# [ESTRATTO DEL DOCUMENTO]
════

“Carnevale” di AAVV*** – parte seconda

“Carnevale” di AAVV*** – parte seconda

Eccomi qua!
Dove eravamo rimasti?
Ah sì, i racconti della raccolta Carnevale.
Dunque… ho due soluzioni.
A) Parlarvene in generale, citando il meglio e ciò che è meno riuscito. Riuscendo così a non far arrabbiare nessuno e magari a fare contenti tutti.
B) prenderli uno a uno facendomi dei nemici e rischiando pugnalate alla schiena inferte con coltelli di sale.
Nel caso A, tra l’altro, impiegherei molto meno tempo.
Secondo voi quale delle due vie sceglierò? 🙂

Dunque, primo racconto. Negli occhi della vittima, di Michael Laimo. Ora, non che io sia così appassionato di letteratura di genere da sapere bene chi è Michael Laimo, ma quelli bene informati lo sanno ed è probabile che in questo istante si stiano organizzando per una spedizione punitiva contro la mia ignoranza.
In ogni caso, il racconto che apre la raccolta, è di un nome col botto. Fico è? E il racconto? No, mi spiace, ora, a libro chiuso, non mi ricordo nemmeno di che parla. Il che significa che tanto fico non era. Ora vado a vedere… Ah, sì, la turista a Venezia… La Bautta… ora ricordo. Vi confermo che non è un buon racconto. Anzi, è abbastanza incolore. Però non si poteva fare altrimenti, è logico. E’ già un vanto avere tra le fila un nome simile, e quindi, il posto di apertura della raccolta, ci sta tutto. Sempre parlando di dischi mi ha fatto venire in mente il disco dei Rats. Ve li ricordate come si fecero conoscere? Con un pezzo di Ligabue… che ovviamente apriva il loro disco (Indiani Padani). A dirla tutta, il pezzo del Liga, era il migliore del disco, e allora va bene così, che almeno qui, non dico sia il esattamente il contrario, però… siamo lì eh.

════

# [RIGHE DI DATI]

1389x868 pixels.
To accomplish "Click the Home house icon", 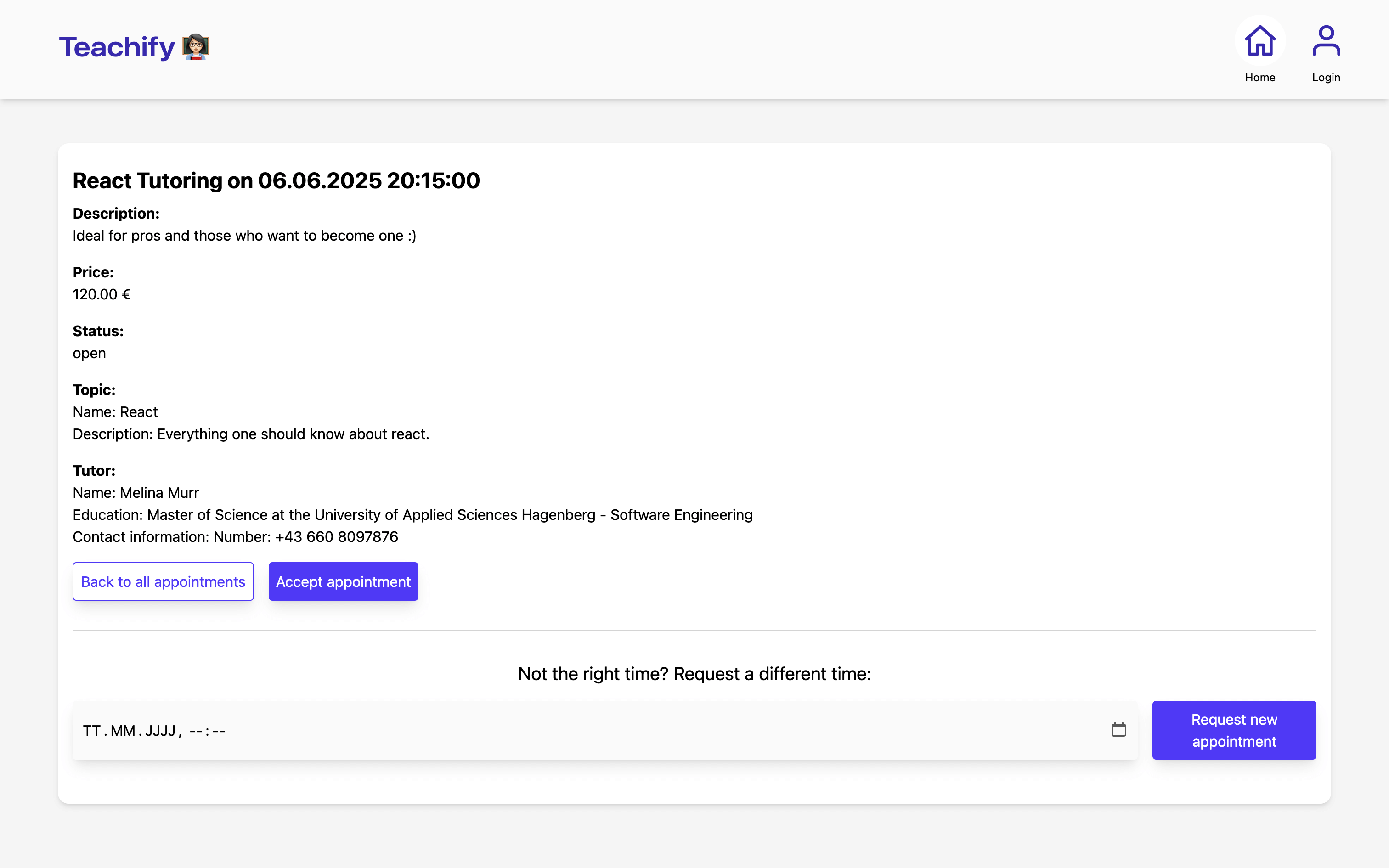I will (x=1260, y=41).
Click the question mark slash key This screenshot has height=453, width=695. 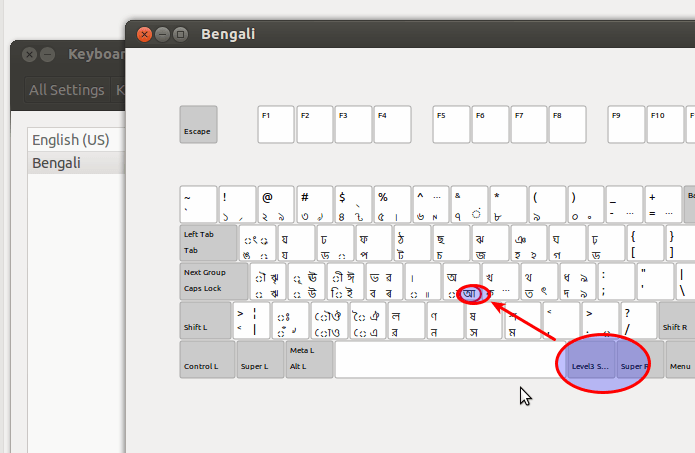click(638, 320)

════

# [BREVE ESERCIZIO]
Secondo la recensione della raccolta Carnevale, quale racconto apre la raccolta e chi lo ha scritto? L'elenco non ha alcun rapporto con la recensione della raccolta Carnevale.

# [RISPOSTA ATTESA]
Negli occhi della vittima, di Michael Laimo.